Kulikowski had been required to wear a GPS tracking device and was on probation at the time of the Sept. 10 arrest for open cases from Plymouth District Court dating back to February of 2015.

Kulikowski’s 2015 charges in Plymouth Superior Court were: four charges of posing a child in a sexual way, one count each of possession of pornographic material, purchasing, disseminating obscene material of a minor, one count of indecent acts on a child under age 14, two counts of enticement of a child under age 16 and breaking and entering in the daytime.

The most recent charges stem from the five-month investigation, which began on  April 6, 2018 when a flagged account through the Royal Canadian Mounted Police (RCMP) and Canadian Police Centre for Missing and Exploited Children indicated a person using an account lovepreteengirl through an online chat via Kik App had transmitted child pornography.

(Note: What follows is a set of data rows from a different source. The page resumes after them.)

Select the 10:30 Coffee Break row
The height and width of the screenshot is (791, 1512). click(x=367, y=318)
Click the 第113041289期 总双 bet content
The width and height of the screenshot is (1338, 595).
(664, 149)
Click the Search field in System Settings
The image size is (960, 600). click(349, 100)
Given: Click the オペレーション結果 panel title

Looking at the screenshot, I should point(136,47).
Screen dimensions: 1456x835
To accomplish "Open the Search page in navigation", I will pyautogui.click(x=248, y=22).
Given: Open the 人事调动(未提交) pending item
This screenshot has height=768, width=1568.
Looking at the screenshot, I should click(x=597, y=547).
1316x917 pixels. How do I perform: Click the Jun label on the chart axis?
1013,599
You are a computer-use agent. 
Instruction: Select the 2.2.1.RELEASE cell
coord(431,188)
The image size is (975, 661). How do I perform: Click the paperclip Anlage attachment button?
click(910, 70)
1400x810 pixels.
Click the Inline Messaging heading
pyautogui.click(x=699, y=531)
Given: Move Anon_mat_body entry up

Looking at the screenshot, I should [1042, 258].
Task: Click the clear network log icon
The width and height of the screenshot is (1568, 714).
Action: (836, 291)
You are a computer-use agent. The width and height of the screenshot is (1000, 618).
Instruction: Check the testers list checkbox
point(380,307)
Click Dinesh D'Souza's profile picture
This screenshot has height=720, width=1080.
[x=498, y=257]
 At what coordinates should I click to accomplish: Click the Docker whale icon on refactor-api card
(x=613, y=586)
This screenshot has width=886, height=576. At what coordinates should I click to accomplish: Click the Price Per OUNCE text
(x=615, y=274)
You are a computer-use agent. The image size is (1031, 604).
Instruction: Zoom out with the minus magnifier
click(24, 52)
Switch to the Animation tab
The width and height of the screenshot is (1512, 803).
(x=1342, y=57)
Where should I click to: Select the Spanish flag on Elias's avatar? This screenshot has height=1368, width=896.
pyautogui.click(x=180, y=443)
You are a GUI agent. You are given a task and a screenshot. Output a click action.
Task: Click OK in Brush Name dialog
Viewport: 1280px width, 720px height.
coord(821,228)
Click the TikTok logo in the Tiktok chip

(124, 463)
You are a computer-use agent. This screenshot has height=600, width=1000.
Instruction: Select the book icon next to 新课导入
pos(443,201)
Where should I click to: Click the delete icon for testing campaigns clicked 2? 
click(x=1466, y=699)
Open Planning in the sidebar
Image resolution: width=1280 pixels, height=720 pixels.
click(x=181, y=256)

According to the federal document, the special agent, who viewed the photographs that triggered the Kik report, offered his witness account in his probable cause statements that the materials did depict prepubescent girls under age 14 with visibly exposed genitalia. The Kik interactive app is a Canadian based company in Waterloo Ontario that owns Kik Messenger. Kik Messenger, commonly called Kik, is a freeware instant messaging mobile app from the Canadian company Kik Interactive, available free of charge on iOS and Android operating systems. The application is used to send and receive images, videos and other content and is usually available free for various tablet and mobile devices, according to their website.

The company’s safety information regarding usage and parental information is listed on the Kik’s website.

“Kik’s Safety Advisory Board is currently made up of four experts in the fields of child development, child exploitation and trafficking, criminology, cyber bullying, privacy and security,” Kik website data.

In published reports the Kik Application has been named in numerous incidents of enticement in minors.

Users of the application can often ‘hide’ their name in a false account and are not required to use their real name to set up an account. However IP addresses, and increased law enforcement specializing in cyber protection throughout the US and Canada are increasingly vigilant against the exploitation of children.

On April 6, 2018 Kik reported that user lovepreteengirl_rac sent apparent child pornographic material to another user from an IP address that was linked to Kulikowski.

The September 10 morning search warrant was issued on suspected child pornography tied to the distribution of such material.

Massachusetts State Police and Homeland Security agents along with Detective Joseph Bombardier interviewed and retrieved supporting evidence of the findings on cellular devices and a tablet which was seized at the home.

It was concluded that Kulikowski knowingly possessed child pornography and had proposed to intentionally transport the materials in his possession.

DA Timothy J. Cruz’s Office did not respond to requests for comment.